At Orion, however, overall sales of the “Generics and Consumer Health” division fell due to generic competition and the price collapse of the drugs Simdax and Dexmedetomidin, as well as the cessation of business in Russia. One consequence of this was a declining return on equity of just 20%, after 34% in the previous year. At Orion, an important component of the pharmaceutical business for human and veterinary medicines continues to be cooperation with global partners. However, worldwide cooperation and licenses taken have fluctuated in the last 5 years, mostly in the range of 5 million to 50 million euros. And in view of the continuing robust business, a slightly higher sales level of EUR 1.19 billion is also expected for 2023. In addition, there should also be a dividend increased to EUR 1.56. For the last 5 years, Orion has paid its shareholders mostly more than 210 million euros each year as profit sharing. After the recent price slide, the share even offers an attractive return of over 4.0%.
The QIX Dividends Europe is a stock index that focuses specifically on stable and reliable dividend payers in Europe. 25 European stocks are included in the index, which qualify according to a set of rules that have been tried and tested. In addition to a high dividend yield, the set of rules takes into account fundamental criteria such as dividend continuity, dividend growth or profit growth. Technical aspects such as stable price developments with low volatility are also included in the ranking.
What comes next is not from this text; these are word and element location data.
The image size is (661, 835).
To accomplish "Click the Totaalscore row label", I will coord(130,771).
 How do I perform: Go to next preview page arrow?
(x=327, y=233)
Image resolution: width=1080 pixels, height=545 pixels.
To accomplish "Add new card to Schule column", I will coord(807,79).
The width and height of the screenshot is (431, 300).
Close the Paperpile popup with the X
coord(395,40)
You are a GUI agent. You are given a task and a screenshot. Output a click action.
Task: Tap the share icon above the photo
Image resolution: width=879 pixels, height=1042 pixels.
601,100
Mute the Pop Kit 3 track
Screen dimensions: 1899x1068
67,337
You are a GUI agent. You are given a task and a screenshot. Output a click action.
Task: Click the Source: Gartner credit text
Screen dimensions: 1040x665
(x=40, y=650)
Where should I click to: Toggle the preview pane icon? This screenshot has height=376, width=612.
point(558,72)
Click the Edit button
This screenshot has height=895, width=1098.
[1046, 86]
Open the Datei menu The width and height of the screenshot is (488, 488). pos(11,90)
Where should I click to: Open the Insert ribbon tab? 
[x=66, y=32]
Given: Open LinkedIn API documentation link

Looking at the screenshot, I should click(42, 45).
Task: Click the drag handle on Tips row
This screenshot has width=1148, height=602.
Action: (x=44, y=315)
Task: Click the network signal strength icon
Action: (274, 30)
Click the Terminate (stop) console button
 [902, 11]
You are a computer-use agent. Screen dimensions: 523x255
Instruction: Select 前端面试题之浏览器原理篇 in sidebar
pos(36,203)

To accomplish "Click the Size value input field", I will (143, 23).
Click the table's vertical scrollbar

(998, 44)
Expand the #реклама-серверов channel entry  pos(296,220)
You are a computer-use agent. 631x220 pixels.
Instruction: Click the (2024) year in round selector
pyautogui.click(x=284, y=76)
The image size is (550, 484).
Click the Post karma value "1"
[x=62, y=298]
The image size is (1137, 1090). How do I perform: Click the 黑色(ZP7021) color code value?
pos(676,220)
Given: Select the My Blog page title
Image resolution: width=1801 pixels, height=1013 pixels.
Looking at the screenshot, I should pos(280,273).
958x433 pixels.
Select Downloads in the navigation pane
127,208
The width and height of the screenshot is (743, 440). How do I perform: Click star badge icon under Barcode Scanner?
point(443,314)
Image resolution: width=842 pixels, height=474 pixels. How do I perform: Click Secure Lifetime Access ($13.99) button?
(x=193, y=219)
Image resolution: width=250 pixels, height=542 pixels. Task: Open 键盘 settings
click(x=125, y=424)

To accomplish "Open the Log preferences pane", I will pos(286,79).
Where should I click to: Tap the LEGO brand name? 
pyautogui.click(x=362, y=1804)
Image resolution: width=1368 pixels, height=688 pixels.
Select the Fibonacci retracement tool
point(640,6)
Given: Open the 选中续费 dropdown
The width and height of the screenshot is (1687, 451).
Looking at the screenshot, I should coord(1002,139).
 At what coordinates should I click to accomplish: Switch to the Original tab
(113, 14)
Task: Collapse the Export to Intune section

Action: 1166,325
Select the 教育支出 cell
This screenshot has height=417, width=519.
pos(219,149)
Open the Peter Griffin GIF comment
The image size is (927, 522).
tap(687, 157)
On the other hand, the Henkel share was hardly changed compared to the previous day at 71.25 euros in the dividend index. The recent robust price development for the papers of the consumer goods producer is also easy to understand, as they are considered defensive and high-dividend. Henkel also announced further price increases in June. In the case of consumer goods, increases are necessary this year, the board of directors recently defended the plans in the “Rheinische Post”. Also, price negotiations with retail chains are currently not easy. According to the manager, it can also happen that individual products from the company are no longer delivered if no agreement can be reached. Henkel is still struggling with high raw material and energy prices. The company boss emphasized that these would have increased by EUR 3 billion for the detergent and adhesive manufacturer in 2021 and 2022. That had a significant impact on our profit margin, despite all our savings efforts. Nevertheless, the last year was extremely robust for the Düsseldorf-based company, also because the prices for brands such as Spee, Pritt and Schwarzkopf were raised sharply in some cases.
At the same time, the reduction of 2,000 jobs worldwide was announced. Henkel is also in the process of restructuring its entire consumer goods division. As part of the ongoing restructuring, the company has already parted with numerous brands from the non-core business, especially in the low-margin cosmetics sector. At the end of December, Henkel even had record sales of 22.3 billion euros. And the payout ratio of 44% and the unchanged dividend of EUR 1.85 were also impressive. The consumer goods company’s stock still offers a solid return on investment of 2.6%.